I suggest to review the extensive and really great documentation those guys created, to be found in the GitHub repo: https://github.com/corona-warn-app/cwa-documentation
The solution consists of multiple components, of which the Verfication-Server is the part requiring most adaptation to a country:
I think the real value is not so much in the iOS/Android code but rather in the concepts and the back-end infrastructure they have created.
And yes, you can go there, fork it and have your own solution for your own country.
Some of you asked why there was already an English version: actually this is now standard in Germany. Nearly all apps come in German *and* English as primary languages; later they add Turkish, French, Italian, Spanish and so on. This is nothing special in this app.
That was always part of the plan. Some people don't have smart phones. Some of those that do, won't install the app. The app was never more than an adjunct to manual contact tracing. At best it helps with situations where the infected person doesn't know all the people they've been in contact with. For example, if they sat on public transport next to a stranger for 20 minutes without exchanging phone numbers. Neither the app, nor manual tracing, can be expected to give perfect track and trace.
Germanyy has been running human-powered contact tracing all along.
It is not a matter of one or the other, it is a matter of overlapping efforts to try to cover as many of the gaps as possible.
> Some people don't have smart phones.
As far as I can tell this is pretty rare (I myself do not own a smartphone).

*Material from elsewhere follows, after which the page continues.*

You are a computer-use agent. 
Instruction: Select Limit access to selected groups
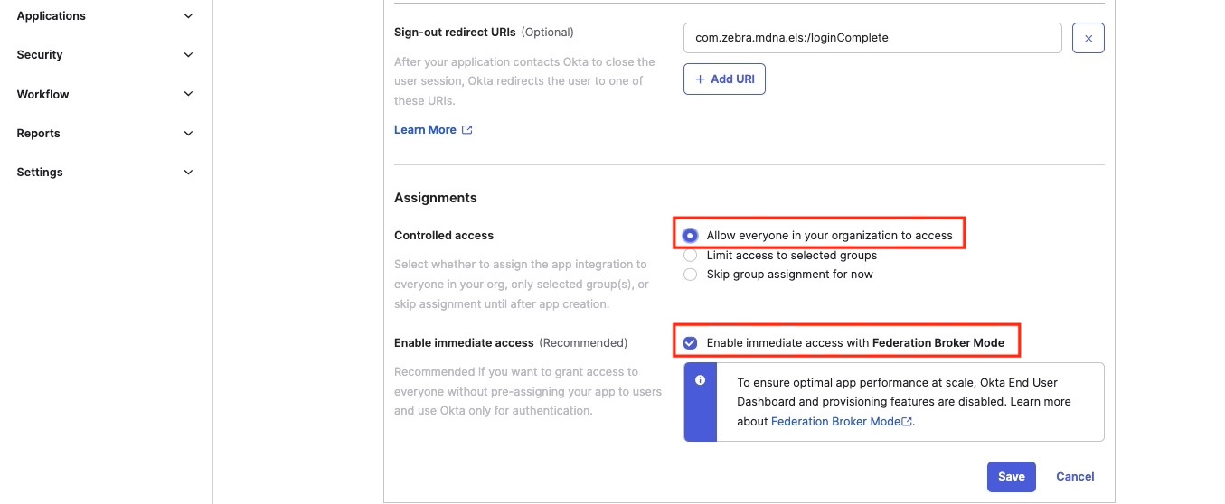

People who do not have one are most often very old people who are not likely out in the street. IIRC the owner rate if 95 percent in the "not a small child and not yet retired" bracket.
The problem is *much* more in the installation numbers. Still, even a non-perfect percentage will lead to alarms when the virus hits those with the app. 30 million (or even more installs) would be great to have.
"People who do not have one are most often very old people who are not likely out in the street."
I take it you haven't been out much?
I'd say about 75% of the people shopping in supermarkets, gift shops or just visiting nice areas are pensioners.
"I'd say about 75% of the people shopping in supermarkets, gift shops or just visiting nice areas are pensioners."
Pensioner here, living in what's considered a nice area to visit. Haven't been in a supermarket for months, all such shopping done by our daughter. Haven't been in a gift shop since goodness knows when. And the people I see visiting here are seldom pensioners, especially not those congregating in non-socially distanced groups.
But pensioner who is posting comments on the Register. This makes you, I would guess, untypical.
(I'm not disagreeing with what you say – certainly it is true here that most of the non-socially-distanced groups I have seen were not pensioners by a long way, and I also have no idea who is shopping in supermarkets as we've not been since March – just saying that it's probably wrong to generalise from your situation...)
Sorry to call you out, Register, but that strapline, as much as it is tempting to use it, is highly inappropriate.
I hope you realise where this line comes from. I hope you realise that the Panzerlied (or Deutschlandlied) has connections and connotations to the Nazi period and as such the connotations are... well... not pretty. Quoting a line that led the Nazis down the path that brought upon us the second world war in this fashion does a great disservice to those who died in the war.
I'd have expected this from the Daily Hate, or the Scum, or the Mirror, *not* from El Reg. Please fix.
Covid shield being adopted by Canada is open source, uses the most privacy preserving techniques possible, and is scalable to any population size. It’s a complete solution elegantly designed by volunteers from Shopify using the latest google and android apis. Why does England and Germany need to reinvent the wheel?